## Exercise objective
Reproduce every one of the following entries word for word.

----- Dataset records -----

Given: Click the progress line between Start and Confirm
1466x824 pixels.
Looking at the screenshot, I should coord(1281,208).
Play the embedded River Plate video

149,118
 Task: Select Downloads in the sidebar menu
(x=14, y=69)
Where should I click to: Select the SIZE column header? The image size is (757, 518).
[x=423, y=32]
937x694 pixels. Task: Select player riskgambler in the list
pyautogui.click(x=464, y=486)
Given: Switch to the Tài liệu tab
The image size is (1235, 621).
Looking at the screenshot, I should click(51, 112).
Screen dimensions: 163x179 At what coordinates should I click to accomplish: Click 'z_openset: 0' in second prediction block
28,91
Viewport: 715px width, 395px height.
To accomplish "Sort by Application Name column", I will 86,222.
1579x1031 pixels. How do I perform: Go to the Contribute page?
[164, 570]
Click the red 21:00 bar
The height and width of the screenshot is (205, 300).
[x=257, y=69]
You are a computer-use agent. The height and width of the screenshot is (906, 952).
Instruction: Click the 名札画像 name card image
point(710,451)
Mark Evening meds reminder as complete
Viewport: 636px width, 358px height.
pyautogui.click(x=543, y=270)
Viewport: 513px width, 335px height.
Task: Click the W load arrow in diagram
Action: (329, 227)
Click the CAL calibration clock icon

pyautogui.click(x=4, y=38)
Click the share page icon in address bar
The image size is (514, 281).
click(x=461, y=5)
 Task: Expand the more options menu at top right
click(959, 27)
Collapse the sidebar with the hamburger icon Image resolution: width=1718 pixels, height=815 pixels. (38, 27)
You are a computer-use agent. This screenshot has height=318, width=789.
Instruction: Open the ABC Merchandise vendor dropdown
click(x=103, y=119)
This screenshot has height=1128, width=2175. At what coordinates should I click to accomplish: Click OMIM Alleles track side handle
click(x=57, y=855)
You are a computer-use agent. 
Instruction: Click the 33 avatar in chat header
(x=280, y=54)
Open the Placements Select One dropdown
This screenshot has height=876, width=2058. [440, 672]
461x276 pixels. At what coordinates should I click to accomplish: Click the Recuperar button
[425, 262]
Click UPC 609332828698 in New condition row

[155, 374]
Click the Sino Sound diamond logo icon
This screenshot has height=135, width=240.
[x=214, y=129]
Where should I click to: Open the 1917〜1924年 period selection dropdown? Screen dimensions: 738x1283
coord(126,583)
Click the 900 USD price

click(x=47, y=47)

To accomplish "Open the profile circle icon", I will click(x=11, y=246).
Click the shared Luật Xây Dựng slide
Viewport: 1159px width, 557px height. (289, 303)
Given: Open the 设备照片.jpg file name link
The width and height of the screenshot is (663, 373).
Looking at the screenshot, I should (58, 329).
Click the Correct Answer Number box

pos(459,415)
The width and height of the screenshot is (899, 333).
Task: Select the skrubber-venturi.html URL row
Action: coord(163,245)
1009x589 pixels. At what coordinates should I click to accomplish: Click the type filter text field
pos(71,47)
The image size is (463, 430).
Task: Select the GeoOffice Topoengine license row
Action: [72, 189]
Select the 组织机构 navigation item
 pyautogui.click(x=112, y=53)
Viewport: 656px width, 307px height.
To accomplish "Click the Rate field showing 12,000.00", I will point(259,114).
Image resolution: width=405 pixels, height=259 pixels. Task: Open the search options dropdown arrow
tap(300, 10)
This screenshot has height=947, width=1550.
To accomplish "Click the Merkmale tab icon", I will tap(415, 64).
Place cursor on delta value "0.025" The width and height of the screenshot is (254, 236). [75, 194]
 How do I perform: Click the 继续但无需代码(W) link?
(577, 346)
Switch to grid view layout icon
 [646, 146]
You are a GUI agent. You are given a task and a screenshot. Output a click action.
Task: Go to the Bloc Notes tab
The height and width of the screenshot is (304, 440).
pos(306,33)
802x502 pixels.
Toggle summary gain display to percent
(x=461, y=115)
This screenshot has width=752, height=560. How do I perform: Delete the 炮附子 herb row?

-----

## Response for this exercise
Given: Click the progress line between Start and Confirm
1466x824 pixels.
Looking at the screenshot, I should coord(1281,208).
Play the embedded River Plate video

149,118
 Task: Select Downloads in the sidebar menu
(x=14, y=69)
Where should I click to: Select the SIZE column header? The image size is (757, 518).
[x=423, y=32]
937x694 pixels. Task: Select player riskgambler in the list
pyautogui.click(x=464, y=486)
Given: Switch to the Tài liệu tab
The image size is (1235, 621).
Looking at the screenshot, I should click(51, 112).
Screen dimensions: 163x179 At what coordinates should I click to accomplish: Click 'z_openset: 0' in second prediction block
28,91
Viewport: 715px width, 395px height.
To accomplish "Sort by Application Name column", I will 86,222.
1579x1031 pixels. How do I perform: Go to the Contribute page?
[164, 570]
Click the red 21:00 bar
The height and width of the screenshot is (205, 300).
[x=257, y=69]
You are a computer-use agent. The height and width of the screenshot is (906, 952).
Instruction: Click the 名札画像 name card image
point(710,451)
Mark Evening meds reminder as complete
Viewport: 636px width, 358px height.
pyautogui.click(x=543, y=270)
Viewport: 513px width, 335px height.
Task: Click the W load arrow in diagram
Action: (329, 227)
Click the CAL calibration clock icon

pyautogui.click(x=4, y=38)
Click the share page icon in address bar
The image size is (514, 281).
click(x=461, y=5)
 Task: Expand the more options menu at top right
click(959, 27)
Collapse the sidebar with the hamburger icon Image resolution: width=1718 pixels, height=815 pixels. (38, 27)
You are a computer-use agent. This screenshot has height=318, width=789.
Instruction: Open the ABC Merchandise vendor dropdown
click(x=103, y=119)
This screenshot has height=1128, width=2175. At what coordinates should I click to accomplish: Click OMIM Alleles track side handle
click(x=57, y=855)
You are a computer-use agent. 
Instruction: Click the 33 avatar in chat header
(x=280, y=54)
Open the Placements Select One dropdown
This screenshot has height=876, width=2058. [440, 672]
461x276 pixels. At what coordinates should I click to accomplish: Click the Recuperar button
[425, 262]
Click UPC 609332828698 in New condition row

[155, 374]
Click the Sino Sound diamond logo icon
This screenshot has height=135, width=240.
[x=214, y=129]
Where should I click to: Open the 1917〜1924年 period selection dropdown? Screen dimensions: 738x1283
coord(126,583)
Click the 900 USD price

click(x=47, y=47)

To accomplish "Open the profile circle icon", I will click(x=11, y=246).
Click the shared Luật Xây Dựng slide
Viewport: 1159px width, 557px height. (289, 303)
Given: Open the 设备照片.jpg file name link
The width and height of the screenshot is (663, 373).
Looking at the screenshot, I should (58, 329).
Click the Correct Answer Number box

pos(459,415)
The width and height of the screenshot is (899, 333).
Task: Select the skrubber-venturi.html URL row
Action: coord(163,245)
1009x589 pixels. At what coordinates should I click to accomplish: Click the type filter text field
pos(71,47)
The image size is (463, 430).
Task: Select the GeoOffice Topoengine license row
Action: [72, 189]
Select the 组织机构 navigation item
 pyautogui.click(x=112, y=53)
Viewport: 656px width, 307px height.
To accomplish "Click the Rate field showing 12,000.00", I will point(259,114).
Image resolution: width=405 pixels, height=259 pixels. Task: Open the search options dropdown arrow
tap(300, 10)
This screenshot has height=947, width=1550.
To accomplish "Click the Merkmale tab icon", I will tap(415, 64).
Place cursor on delta value "0.025" The width and height of the screenshot is (254, 236). [75, 194]
 How do I perform: Click the 继续但无需代码(W) link?
(577, 346)
Switch to grid view layout icon
 [646, 146]
You are a GUI agent. You are given a task and a screenshot. Output a click action.
Task: Go to the Bloc Notes tab
The height and width of the screenshot is (304, 440).
pos(306,33)
802x502 pixels.
Toggle summary gain display to percent
(x=461, y=115)
This screenshot has width=752, height=560. How do I perform: Delete the 炮附子 herb row?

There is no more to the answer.